1. incecik bir eser, paul lafargue tarafından içeriği üretildi. ancak okumakta olduğunuz girdi yalnızca bir kitabı özetlemek adına yazılmıyor. ben önce biraz tembellik hakkının tarihte nasıl yorumladığına bakmak istiyorum.

    tembellik ya da aylaklığı ele alırken mutlaka çalışma kavramına başvurmanız gerekir. çok çok eskiden henüz tarım toplumu ortada yokken ne tembellik ne de çalışmak kendine başına bir anlama sahipti. o sebeple tembelliğin övülen ya da yerilen bir davranış biçimi olduğunu söyleyemeyiz. tarım toplumunda da bizim anladığımız anlamda tembellik dini törenler ve oyuncul aktivitelerine dolduruluyoru. bu kez tembelliğin hayatın doğal parçası olduğunu düşünebiliriz.

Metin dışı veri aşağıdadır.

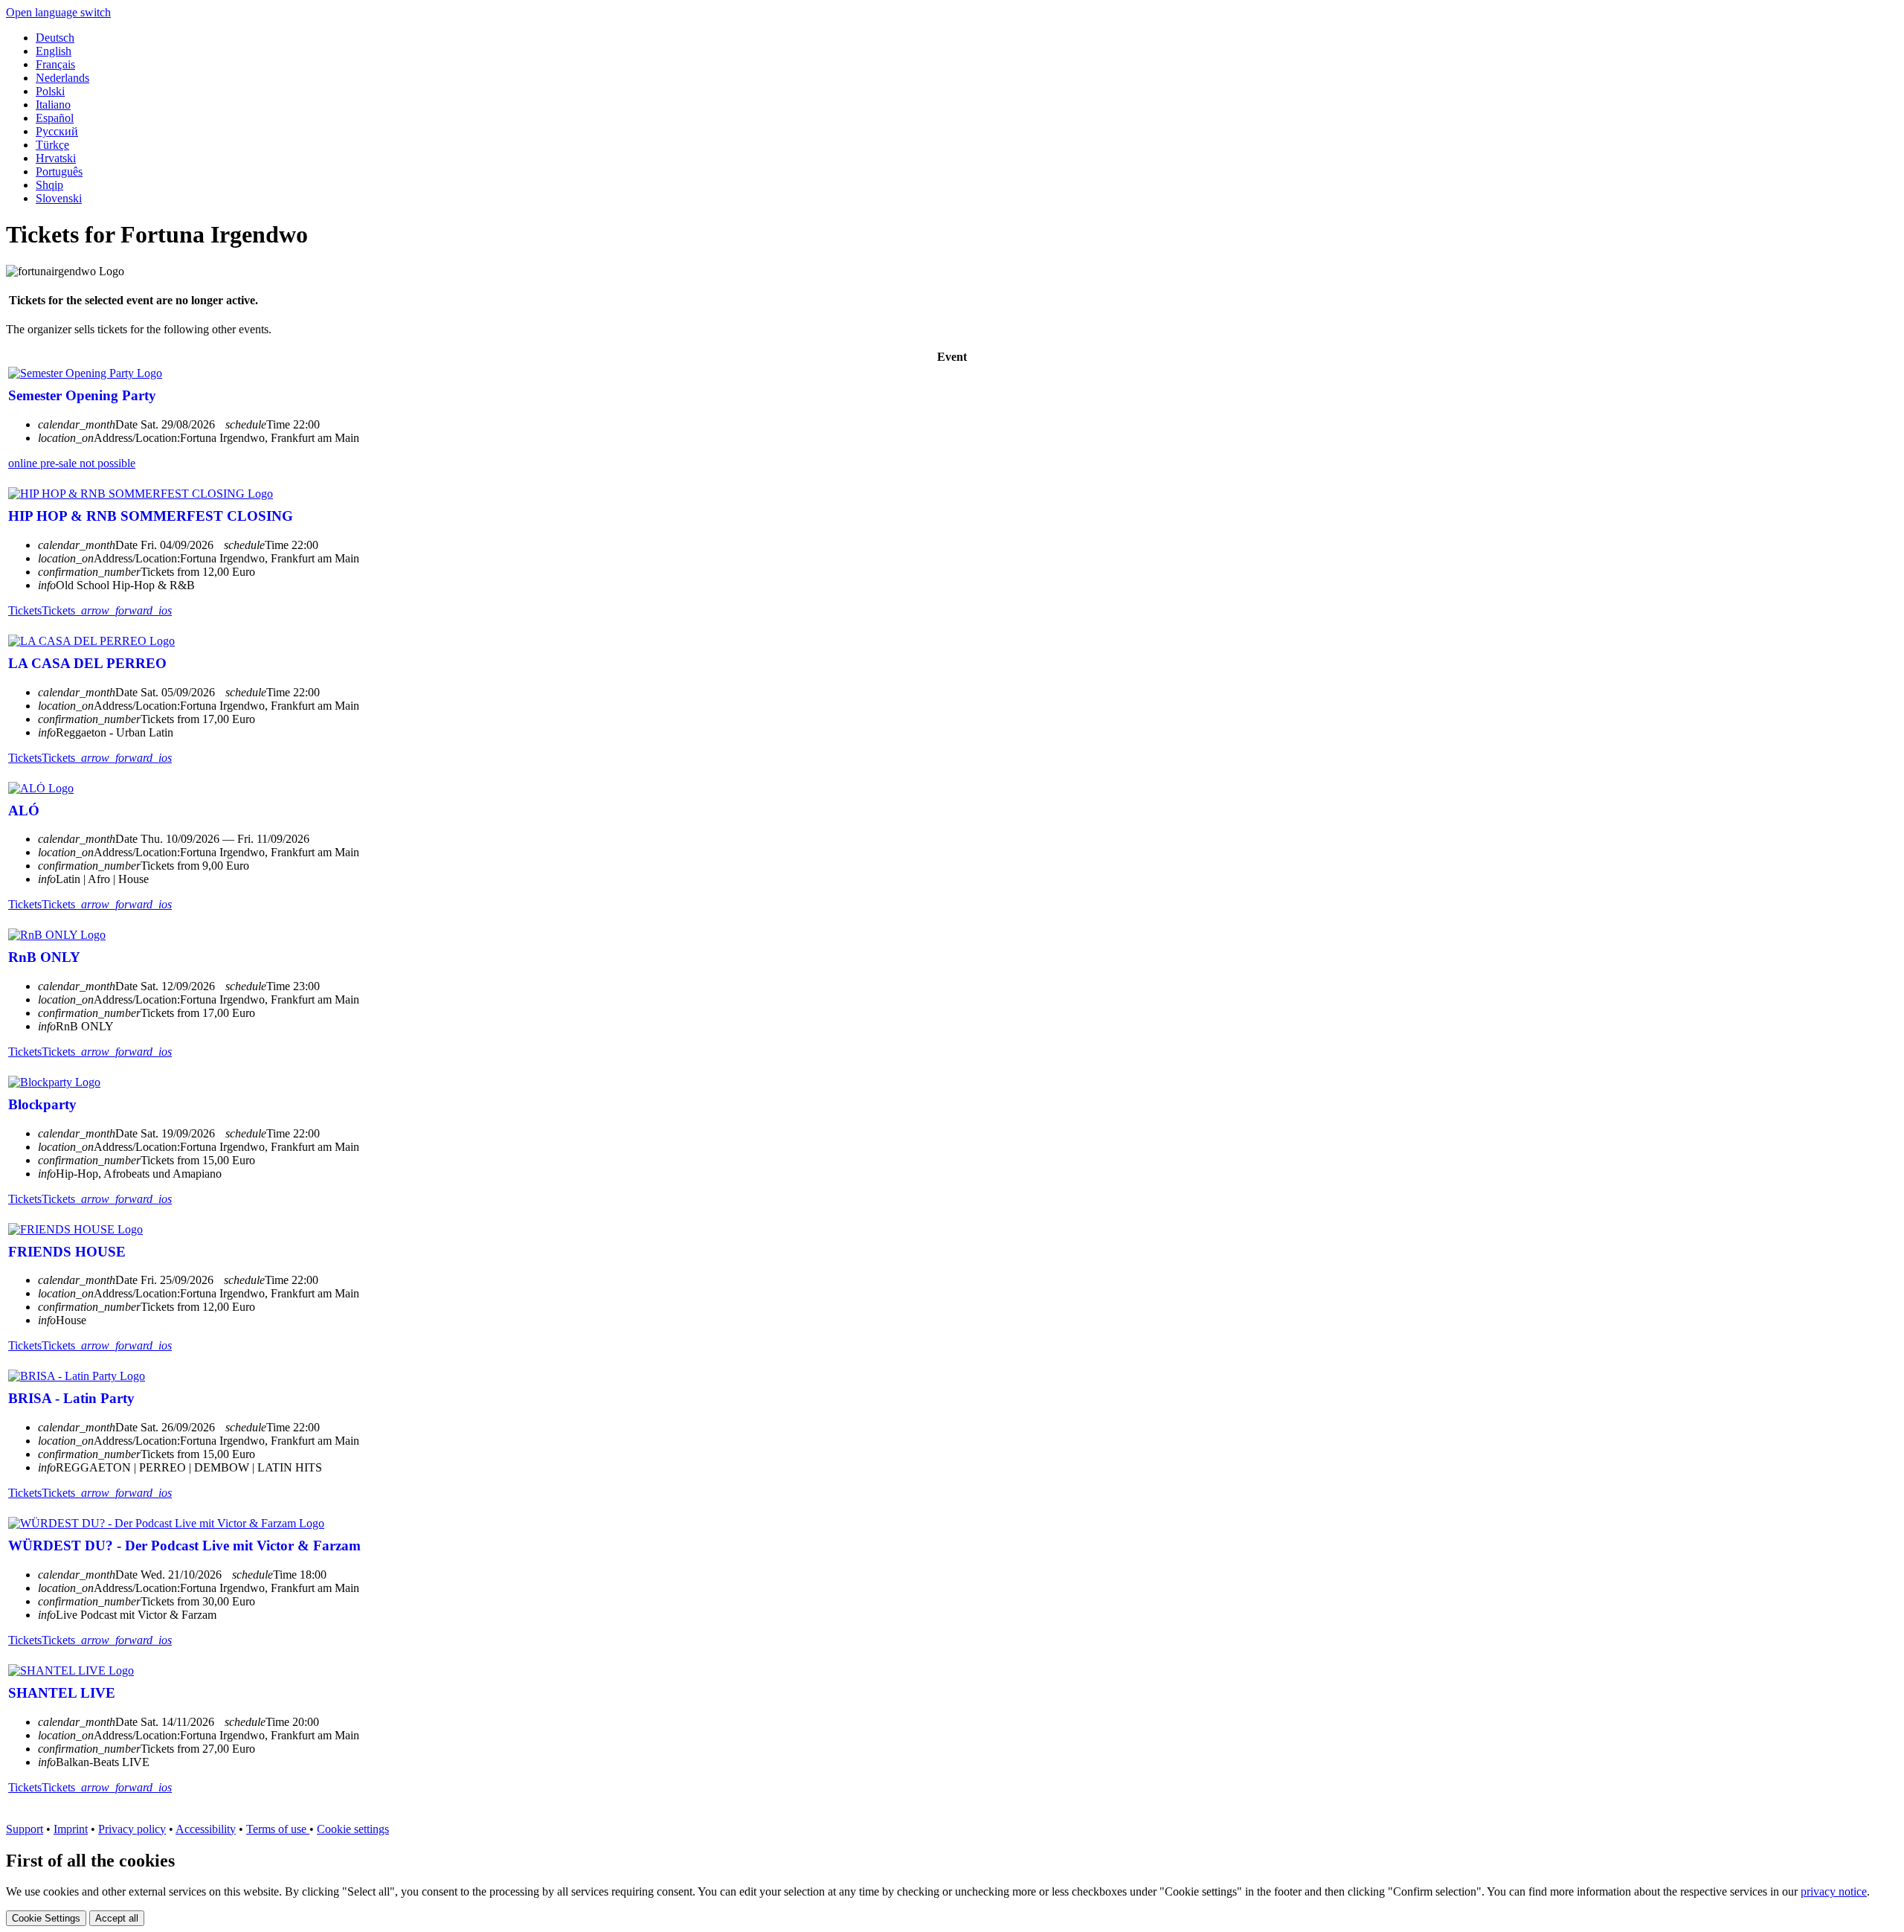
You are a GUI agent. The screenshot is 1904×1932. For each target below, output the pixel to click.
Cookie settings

    antik döneme vardığımızda tembellik sınıfsal bir anlam kazanıyor. bu demektir ki tembellik birilerinin hakkı oluyor ilk kez. o birileri de aristokratlardı; çalışmak zorunda olmayanlar, kendilerini entelektüel zevklere adayanlar. tarihte ilk kez azınlık olan bir grup insan tembelliği ele geçiriyor, öyle bir ele geçirme ki bugün çoğumuz mutlaka o tembelliğin ürünlerine bakmak zorunda kalıyoruz (bakınız çeşitli antik çağ filozofları). orta çağ'da da tembelliğin ayrıcalıklara özgü oluşu sürüyor, tek bir farkla: bu kez ruhban sınıfına da dini tembelleşme layık görülüyor.

    sanayi devrimi ve öncesinde etkili olmaya başlayan protestan ahlakıyla ise tembellik lanetleniyor. o günkü inanca göre tembellik yasak, durmadan çalışmalısın, tanrı çalışanları sever, üretmeli, biriktirmeli ve kişi kendini tembellik zevklerine kaptırmamalı. bu çağın içerisinde üstte bahsi geçen lafargue tembellik hakkı söylevini çekiyor. şunları söylüyor:

    işçi sınıfı çalışarak kendini ve beklenen bilinçli olma halini geciktiriyor. kimsenin bu kadar çalışmasına gerek yok. saatlerce çalışmanın ve üretmenin kimseye faydası da yok. aksine tüm bunlar yozlaşmaya neden oluyor. ne o kadar çok şeye ihtiyacımız var ne de o üretilenleri satın alabilecek bir ücret alıyoruz. günde üç saat çalışarak daha fazla tembellik yapmalıyız. tembellik derken yattığımız yerde paralize olalım demiyorum, kendimizi geliştirmek için bu zamanı verimli kullanalım. unutmayın, bu bizim doğal hakkımız!